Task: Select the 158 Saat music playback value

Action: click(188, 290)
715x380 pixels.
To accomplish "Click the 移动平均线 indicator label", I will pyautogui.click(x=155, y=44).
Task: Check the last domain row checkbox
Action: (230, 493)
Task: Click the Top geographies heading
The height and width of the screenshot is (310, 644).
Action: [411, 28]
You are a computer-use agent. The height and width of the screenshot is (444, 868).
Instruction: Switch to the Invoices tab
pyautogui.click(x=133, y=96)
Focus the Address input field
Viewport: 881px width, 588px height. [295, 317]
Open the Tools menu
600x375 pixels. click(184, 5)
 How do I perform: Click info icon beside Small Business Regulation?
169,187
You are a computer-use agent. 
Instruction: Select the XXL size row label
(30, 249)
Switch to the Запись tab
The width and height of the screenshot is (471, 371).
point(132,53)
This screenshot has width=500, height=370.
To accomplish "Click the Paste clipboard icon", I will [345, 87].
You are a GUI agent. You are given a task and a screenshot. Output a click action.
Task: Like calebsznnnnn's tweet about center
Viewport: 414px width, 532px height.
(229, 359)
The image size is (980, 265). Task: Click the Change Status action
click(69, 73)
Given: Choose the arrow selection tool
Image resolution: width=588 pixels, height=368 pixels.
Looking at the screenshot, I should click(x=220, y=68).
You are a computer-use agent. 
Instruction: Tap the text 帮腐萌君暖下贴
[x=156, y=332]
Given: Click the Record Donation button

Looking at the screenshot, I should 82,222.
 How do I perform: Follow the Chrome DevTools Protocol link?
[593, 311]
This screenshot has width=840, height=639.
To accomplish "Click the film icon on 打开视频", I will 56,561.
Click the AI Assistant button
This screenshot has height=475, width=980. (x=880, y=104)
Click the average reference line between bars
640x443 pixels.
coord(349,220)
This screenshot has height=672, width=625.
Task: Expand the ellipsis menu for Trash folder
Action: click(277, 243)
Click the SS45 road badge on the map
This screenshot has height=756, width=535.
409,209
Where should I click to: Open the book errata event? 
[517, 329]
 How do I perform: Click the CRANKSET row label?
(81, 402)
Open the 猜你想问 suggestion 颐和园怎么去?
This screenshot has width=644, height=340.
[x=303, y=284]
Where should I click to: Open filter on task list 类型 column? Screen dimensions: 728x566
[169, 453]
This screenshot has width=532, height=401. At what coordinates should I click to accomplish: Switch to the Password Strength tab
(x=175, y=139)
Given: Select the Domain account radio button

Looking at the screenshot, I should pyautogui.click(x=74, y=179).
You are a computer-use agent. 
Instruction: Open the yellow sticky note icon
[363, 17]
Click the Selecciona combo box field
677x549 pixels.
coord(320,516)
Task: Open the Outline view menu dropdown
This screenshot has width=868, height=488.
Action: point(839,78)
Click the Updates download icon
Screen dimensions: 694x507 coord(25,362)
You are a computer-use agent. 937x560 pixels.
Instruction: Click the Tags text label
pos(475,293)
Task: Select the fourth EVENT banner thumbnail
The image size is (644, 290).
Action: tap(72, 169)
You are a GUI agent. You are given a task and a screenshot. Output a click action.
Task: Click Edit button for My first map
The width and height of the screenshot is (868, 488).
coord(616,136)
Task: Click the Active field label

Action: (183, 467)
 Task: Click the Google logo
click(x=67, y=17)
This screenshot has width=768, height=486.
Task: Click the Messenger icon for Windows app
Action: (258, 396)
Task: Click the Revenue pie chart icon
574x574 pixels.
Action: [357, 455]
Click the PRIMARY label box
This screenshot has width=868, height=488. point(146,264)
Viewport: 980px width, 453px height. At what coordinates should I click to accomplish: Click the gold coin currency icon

※ ※ ※

→ **WORK INSTRUCTIONS**
Copy out all of the material, word for word.

→ **PROBLEM SOLUTION**
Task: Select the 158 Saat music playback value

Action: click(188, 290)
715x380 pixels.
To accomplish "Click the 移动平均线 indicator label", I will pyautogui.click(x=155, y=44).
Task: Check the last domain row checkbox
Action: (230, 493)
Task: Click the Top geographies heading
The height and width of the screenshot is (310, 644).
Action: [411, 28]
You are a computer-use agent. The height and width of the screenshot is (444, 868).
Instruction: Switch to the Invoices tab
pyautogui.click(x=133, y=96)
Focus the Address input field
Viewport: 881px width, 588px height. [295, 317]
Open the Tools menu
600x375 pixels. click(184, 5)
 How do I perform: Click info icon beside Small Business Regulation?
169,187
You are a computer-use agent. 
Instruction: Select the XXL size row label
(30, 249)
Switch to the Запись tab
The width and height of the screenshot is (471, 371).
point(132,53)
This screenshot has width=500, height=370.
To accomplish "Click the Paste clipboard icon", I will [345, 87].
You are a GUI agent. You are given a task and a screenshot. Output a click action.
Task: Like calebsznnnnn's tweet about center
Viewport: 414px width, 532px height.
(229, 359)
The image size is (980, 265). Task: Click the Change Status action
click(69, 73)
Given: Choose the arrow selection tool
Image resolution: width=588 pixels, height=368 pixels.
Looking at the screenshot, I should click(x=220, y=68).
You are a computer-use agent. 
Instruction: Tap the text 帮腐萌君暖下贴
[x=156, y=332]
Given: Click the Record Donation button

Looking at the screenshot, I should 82,222.
 How do I perform: Follow the Chrome DevTools Protocol link?
[593, 311]
This screenshot has width=840, height=639.
To accomplish "Click the film icon on 打开视频", I will 56,561.
Click the AI Assistant button
This screenshot has height=475, width=980. (x=880, y=104)
Click the average reference line between bars
640x443 pixels.
coord(349,220)
This screenshot has height=672, width=625.
Task: Expand the ellipsis menu for Trash folder
Action: click(277, 243)
Click the SS45 road badge on the map
This screenshot has height=756, width=535.
409,209
Where should I click to: Open the book errata event? 
[517, 329]
 How do I perform: Click the CRANKSET row label?
(81, 402)
Open the 猜你想问 suggestion 颐和园怎么去?
This screenshot has width=644, height=340.
[x=303, y=284]
Where should I click to: Open filter on task list 类型 column? Screen dimensions: 728x566
[169, 453]
This screenshot has width=532, height=401. At what coordinates should I click to accomplish: Switch to the Password Strength tab
(x=175, y=139)
Given: Select the Domain account radio button

Looking at the screenshot, I should pyautogui.click(x=74, y=179).
You are a computer-use agent. 
Instruction: Open the yellow sticky note icon
[363, 17]
Click the Selecciona combo box field
677x549 pixels.
coord(320,516)
Task: Open the Outline view menu dropdown
This screenshot has width=868, height=488.
Action: point(839,78)
Click the Updates download icon
Screen dimensions: 694x507 coord(25,362)
You are a computer-use agent. 937x560 pixels.
Instruction: Click the Tags text label
pos(475,293)
Task: Select the fourth EVENT banner thumbnail
The image size is (644, 290).
Action: tap(72, 169)
You are a GUI agent. You are given a task and a screenshot. Output a click action.
Task: Click Edit button for My first map
The width and height of the screenshot is (868, 488).
coord(616,136)
Task: Click the Active field label

Action: (183, 467)
 Task: Click the Google logo
click(x=67, y=17)
This screenshot has width=768, height=486.
Task: Click the Messenger icon for Windows app
Action: (258, 396)
Task: Click the Revenue pie chart icon
574x574 pixels.
Action: [357, 455]
Click the PRIMARY label box
This screenshot has width=868, height=488. point(146,264)
Viewport: 980px width, 453px height. At what coordinates should I click to accomplish: Click the gold coin currency icon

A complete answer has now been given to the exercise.